# TASK INSTRUCTIONS
Convert the records below into a JSON list of strings, one string per line, starting with the line containing "Open the agent Configuration panel" and going on through the end of the records. Skip blank lines and leave the pictures out.

# EXCERPTED DATA
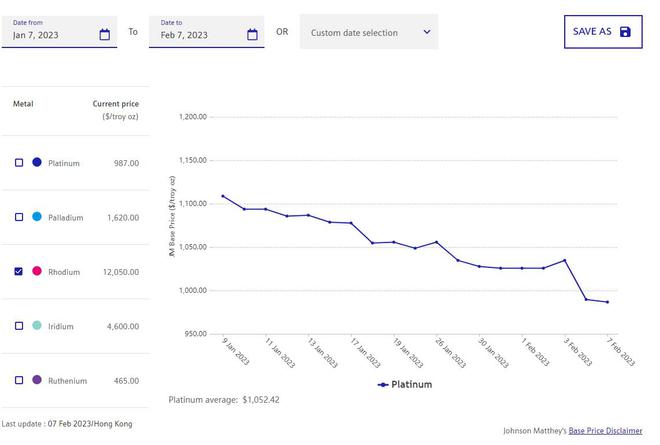Viewport: 660px width, 445px height.
Task: Select the Ruthenium checkbox
Action: coord(19,380)
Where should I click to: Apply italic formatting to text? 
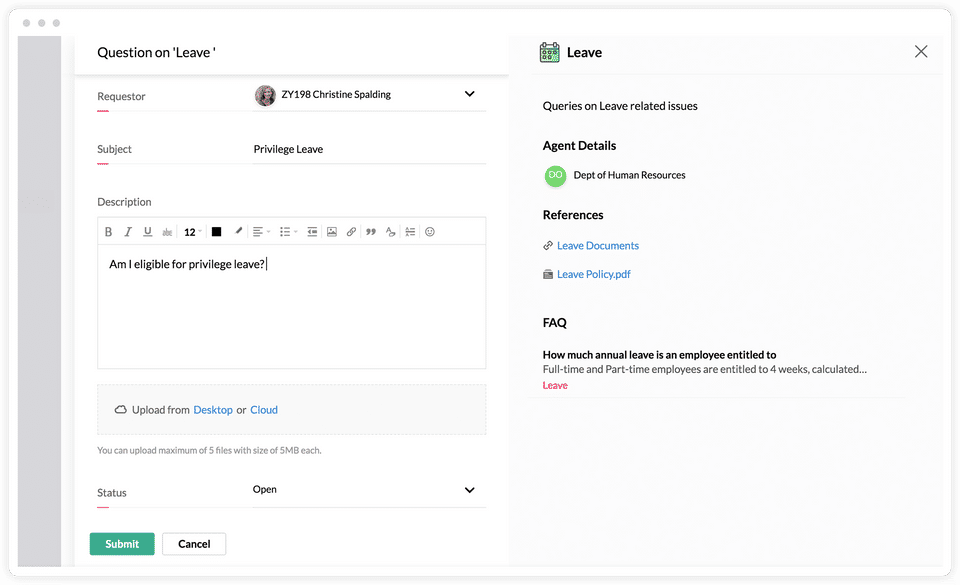point(128,232)
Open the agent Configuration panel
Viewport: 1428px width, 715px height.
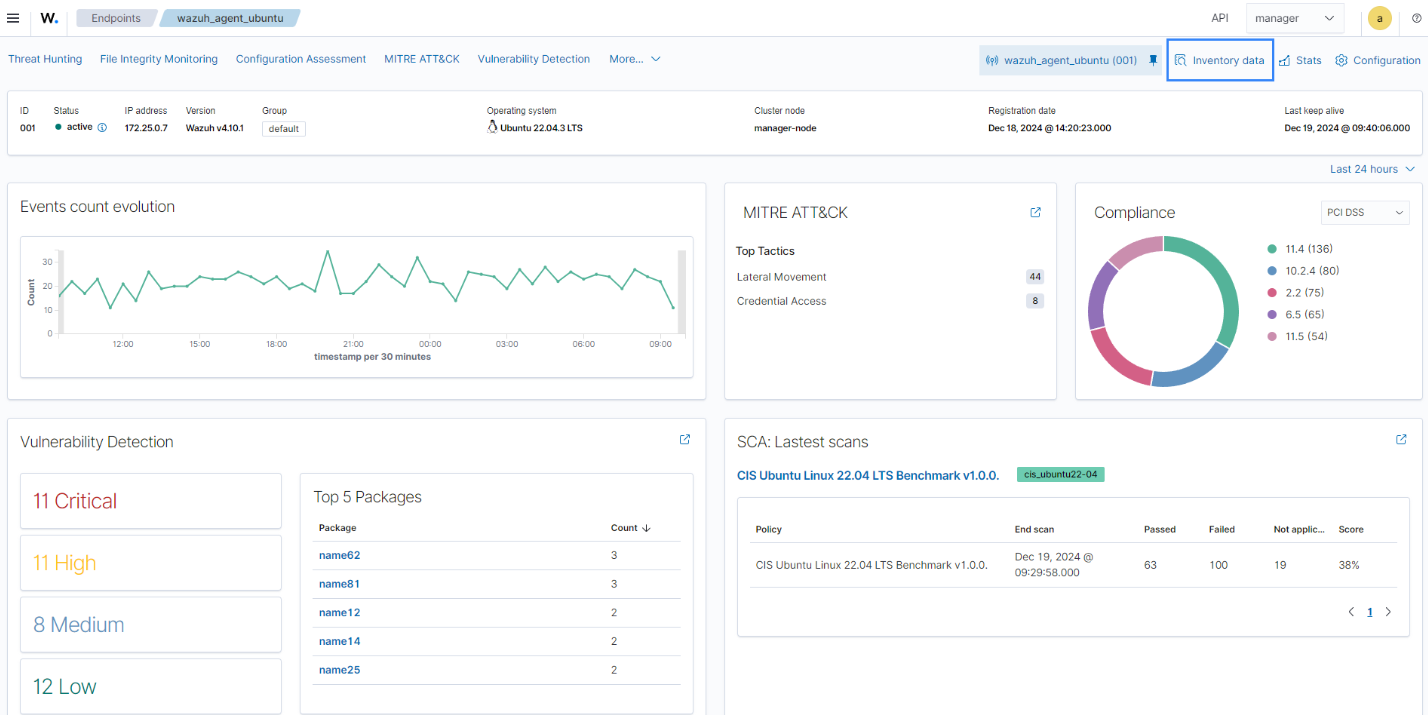coord(1378,59)
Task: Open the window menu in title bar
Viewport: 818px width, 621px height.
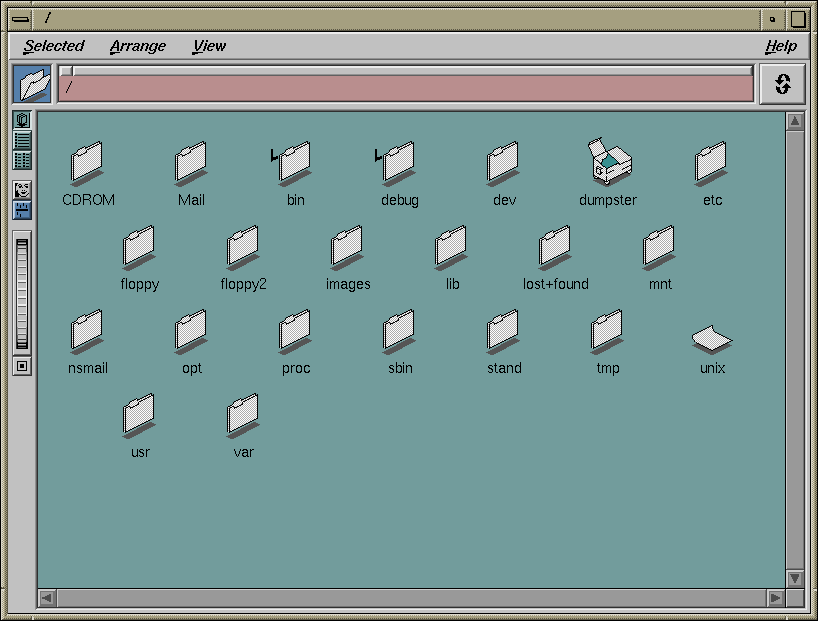Action: point(20,19)
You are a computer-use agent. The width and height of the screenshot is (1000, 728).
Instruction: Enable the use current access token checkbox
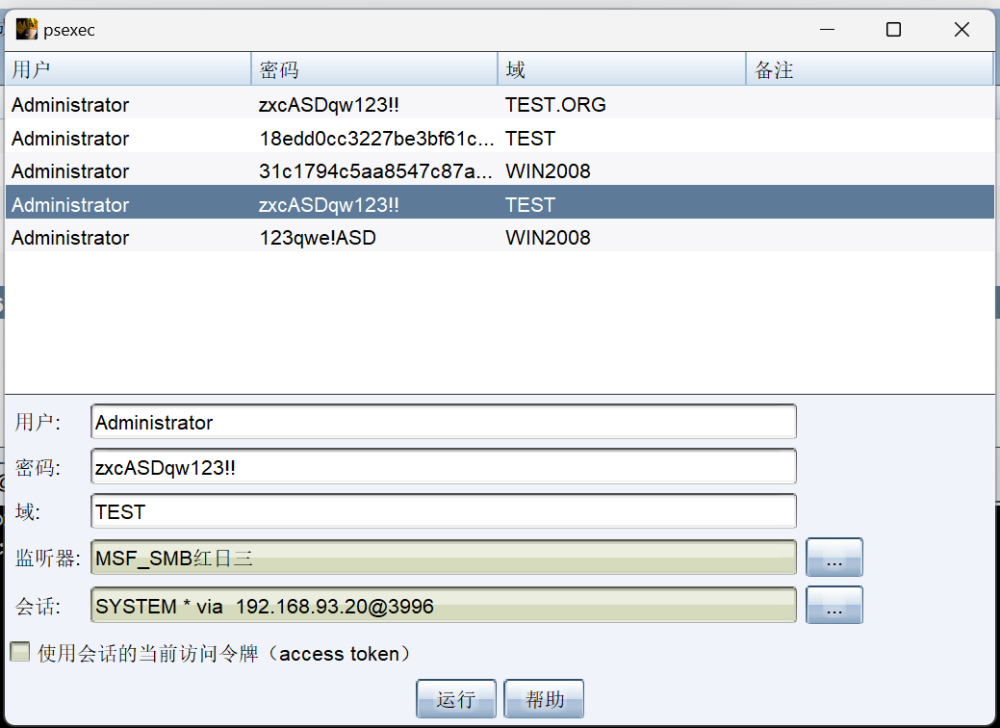(20, 653)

# FINISHED EXERCISE
[
  "Open the agent Configuration panel",
  "Viewport: 1428px width, 715px height.",
  "coord(1378,59)",
  "Task: Open the window menu in title bar",
  "Viewport: 818px width, 621px height.",
  "Action: point(20,19)",
  "You are a computer-use agent. The width and height of the screenshot is (1000, 728).",
  "Instruction: Enable the use current access token checkbox",
  "(20, 653)"
]